Unique Identification Through Zip Code, Sex, Birthdate

Latanya Sweeney, a computer science professor, conducted a study in 1990 using census data, and found that zip code, birth date, and sex could be combined to uniquely identify 87% of the United States population. To illustrate this threat, Sweeney gathered data from a government agency called Group Insurance Commission (GIC) in order to reveal the identity of a Massachusetts governor. GIC, a purchaser of health insurance for employees, released records of state employees to researchers. GIC, with the support of Governor Weld of Massachusetts, removed names, addresses, social security numbers, and other identifying information, in order to protect the privacy of these employees. Governor Weld assured Massachusetts residents that the release information would remain private.

Sweeney purchased voter rolls, which included name, zip code, address, sex, and birth date of voters in Cambridge, where Governor Weld resided, and combined the information with GIC’s data and easily found the governor. From GIC’s databases, only six people in Cambridge were born on the same day as the governor, half of them were men, and the governor was the only one who lived in the zip code provided by the voter rolls. The information in the GIC database on the Massachusetts governor included prescriptions and diagnoses.

Predicting SSNs by Birth date and State

In their 2009 study, Carnegie Mellon professor Alessandro Acquisti and researcher Ralph Gross demonstrate through a two-step process how SSN is easily predicted by knowing an individual’s birth date and geographic location.

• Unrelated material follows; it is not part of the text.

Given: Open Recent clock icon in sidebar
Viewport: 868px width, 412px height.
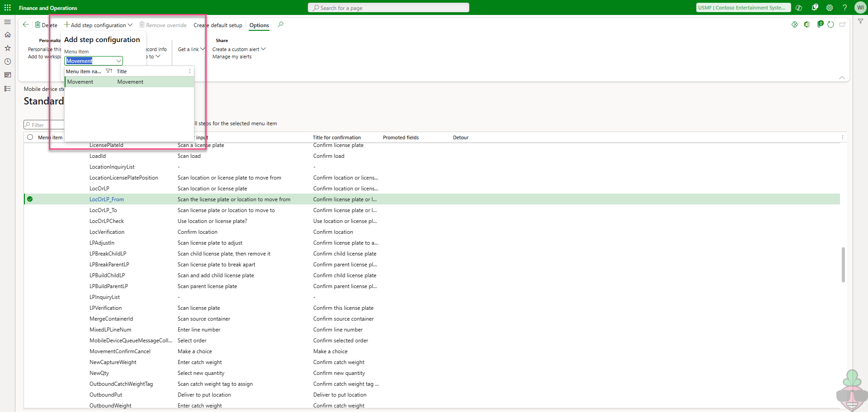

First, the researchers analyzed public records in the Social Security Administration’s Death Master File (DMF) to examine statistical trends in the assignment of SSN for those whose deaths were reported to the Social Security Administration. Second, combining these patterns derived from DMF analysis with an alive individual’s state and birth date (which can be found on various offline sources, such as voter registration lists, or online sources, such as social networking sites), Acquisti and Gross identified the first 5 digits for 44% of DMF records from 1989 to 2003 and complete SSNs in less than 1000 attempts for 8.5% of the records. Acquisti and Gross found a strong correlation between birth date and all nine digits of an SSN, a correlation that increases for individuals in less populous states. These results have important consequences for the living population in the United States, as they imply that millions of SSNs for individuals whose birthdates are known can be identified.

How Data is Re-identified

In each of the above cases, data was re-identified by combining two datasets with different types of information about an individual. One of the datasets contained anonymized information; the other contained outside information - generally available to the public - collected on a daily or routine basis (such as voter registration information), and which includes identifying information (e.g., name). The two datasets will usually have at least one type of information that is the same (e.g., birthdate), which links the anonymized information to an individual. By combining information from each of these datasets, researchers can uniquely identify individuals in the population. While companies tend to focus on the removal of personally-identifiable information (PII), the studies above show that re-identification can occur even by combining non-PII, such as movie ratings in the Netflix study or search engine queries in the AOL example.